The budget blueprints adopted by numerous states were postscripts to divisive legislative sessions that saw newly elected Republican governors and lawmakers successfully push for big policy changes, including reductions in teachers’ collective bargaining rights. Proponents argue that change will save districts money over time. (“Legislatures Approve Tougher Teacher Policies,” July 13, 2011.)

Deliberations over state budgets also were marked by sharp ideological divides between GOP leaders and Democrats over taxes and the size of government.

In some states, such as Texas, Wisconsin, and Ohio, lawmakers approved spending plans that will bring significant cuts to schools, local district officials say, while in a few others, like California and Iowa, K-12 education was shielded from reductions.

In Minnesota, meanwhile, the state’s Democratic governor and Republican lawmakers as of late last week had failed to reach a deal on how to close the state’s budget shortfall, forcing a shutdown of state government, including the state’s department of education.

Just two weeks ago, as many as 15 states had yet to approve a budget for the new fiscal year or the biennium, which in most cases began in July, said Brian Sigritz, the director of state fiscal studies for the National Association of State Budget Officers, in Washington. But since then, legislatures in almost every state have either approved budgets or sent them to the governor, who in some cases can pare them through line-item vetos, he said.

A number of volatile political and economic factors came into play this year, as lawmakers debated how much money to provide to K-12 schools.

More than 40 states entered this year’s legislative sessions facing budget shortfalls.
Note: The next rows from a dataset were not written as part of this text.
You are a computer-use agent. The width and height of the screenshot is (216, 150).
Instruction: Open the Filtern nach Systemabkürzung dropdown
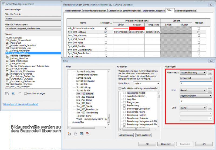tap(193, 73)
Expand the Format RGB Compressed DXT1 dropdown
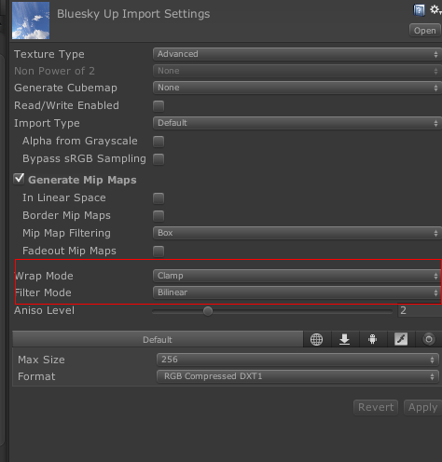The height and width of the screenshot is (462, 442). point(297,376)
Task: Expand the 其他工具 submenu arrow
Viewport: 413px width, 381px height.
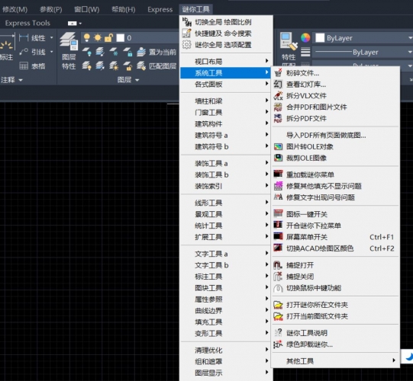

While state tax revenues climbed back somewhat from where they were in the depths of the recent recession, allowing some states to avoid deeper cuts than projected, many financial analysts say the money flow will not recover to pre-downturn levels for at least a few years. And states are also coping with the “funding cliff,” the point at which federal economic-stimulus money—about $100 billion in total aid for education—is drying up. States are required to spend most of their education-related stimulus funds by this fall, though many have been on pace to use them up before then.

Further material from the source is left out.